# [Task objective]
Starting from the line containing "Switch to the SaleSphere browser tab", write out the rest of the entries exactly, through the final line, including nothing else.

Items from a data source
#####

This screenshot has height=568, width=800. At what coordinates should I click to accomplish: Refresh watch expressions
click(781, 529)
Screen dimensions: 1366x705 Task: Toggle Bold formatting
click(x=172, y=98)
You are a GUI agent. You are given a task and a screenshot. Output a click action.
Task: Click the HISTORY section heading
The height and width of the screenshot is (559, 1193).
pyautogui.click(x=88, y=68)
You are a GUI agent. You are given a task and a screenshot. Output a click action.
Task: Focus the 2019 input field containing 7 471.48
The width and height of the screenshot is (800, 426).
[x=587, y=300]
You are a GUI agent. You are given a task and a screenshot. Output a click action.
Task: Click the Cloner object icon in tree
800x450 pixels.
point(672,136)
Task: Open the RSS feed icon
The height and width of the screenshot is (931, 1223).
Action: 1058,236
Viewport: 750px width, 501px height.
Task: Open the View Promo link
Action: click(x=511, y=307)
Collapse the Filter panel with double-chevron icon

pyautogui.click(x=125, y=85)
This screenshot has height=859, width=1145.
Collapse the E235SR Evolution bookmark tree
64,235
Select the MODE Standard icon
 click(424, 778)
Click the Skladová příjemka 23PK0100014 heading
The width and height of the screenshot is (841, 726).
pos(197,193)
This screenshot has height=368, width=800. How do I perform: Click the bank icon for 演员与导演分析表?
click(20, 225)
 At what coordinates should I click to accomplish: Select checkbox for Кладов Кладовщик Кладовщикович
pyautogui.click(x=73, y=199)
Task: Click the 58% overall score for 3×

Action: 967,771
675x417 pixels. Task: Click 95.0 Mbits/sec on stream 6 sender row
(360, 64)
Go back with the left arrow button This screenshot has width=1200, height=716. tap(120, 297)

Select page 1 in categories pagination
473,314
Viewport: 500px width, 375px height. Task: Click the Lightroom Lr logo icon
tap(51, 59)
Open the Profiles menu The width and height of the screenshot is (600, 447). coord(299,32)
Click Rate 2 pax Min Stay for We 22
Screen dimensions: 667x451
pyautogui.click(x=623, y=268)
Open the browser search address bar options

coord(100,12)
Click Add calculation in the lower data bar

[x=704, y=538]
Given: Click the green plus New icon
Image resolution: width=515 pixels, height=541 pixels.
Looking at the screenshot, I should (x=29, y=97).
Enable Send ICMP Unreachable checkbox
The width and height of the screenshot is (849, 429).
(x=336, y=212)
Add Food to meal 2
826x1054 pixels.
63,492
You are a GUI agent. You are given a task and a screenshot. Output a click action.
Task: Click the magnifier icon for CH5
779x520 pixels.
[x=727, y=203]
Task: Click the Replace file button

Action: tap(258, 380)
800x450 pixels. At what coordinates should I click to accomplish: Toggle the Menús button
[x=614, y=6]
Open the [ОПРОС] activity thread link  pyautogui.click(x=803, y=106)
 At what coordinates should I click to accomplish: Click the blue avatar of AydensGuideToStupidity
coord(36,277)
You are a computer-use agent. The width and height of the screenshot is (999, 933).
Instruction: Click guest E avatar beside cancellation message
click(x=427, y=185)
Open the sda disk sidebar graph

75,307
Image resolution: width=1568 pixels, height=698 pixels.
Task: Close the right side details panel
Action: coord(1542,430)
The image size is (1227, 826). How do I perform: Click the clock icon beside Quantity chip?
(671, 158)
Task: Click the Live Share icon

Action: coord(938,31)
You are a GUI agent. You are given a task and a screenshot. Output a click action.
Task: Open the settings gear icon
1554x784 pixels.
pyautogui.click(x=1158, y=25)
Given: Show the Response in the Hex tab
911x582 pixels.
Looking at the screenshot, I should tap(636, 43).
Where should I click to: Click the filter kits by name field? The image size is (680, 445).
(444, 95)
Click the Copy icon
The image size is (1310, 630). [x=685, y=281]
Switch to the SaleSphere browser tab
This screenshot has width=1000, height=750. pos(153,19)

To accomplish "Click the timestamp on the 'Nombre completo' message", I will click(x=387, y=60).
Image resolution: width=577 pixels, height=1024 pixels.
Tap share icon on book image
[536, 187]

#####

# [Answer space]
Switch to the SaleSphere browser tab
This screenshot has width=1000, height=750. pos(153,19)

To accomplish "Click the timestamp on the 'Nombre completo' message", I will click(x=387, y=60).
Image resolution: width=577 pixels, height=1024 pixels.
Tap share icon on book image
[536, 187]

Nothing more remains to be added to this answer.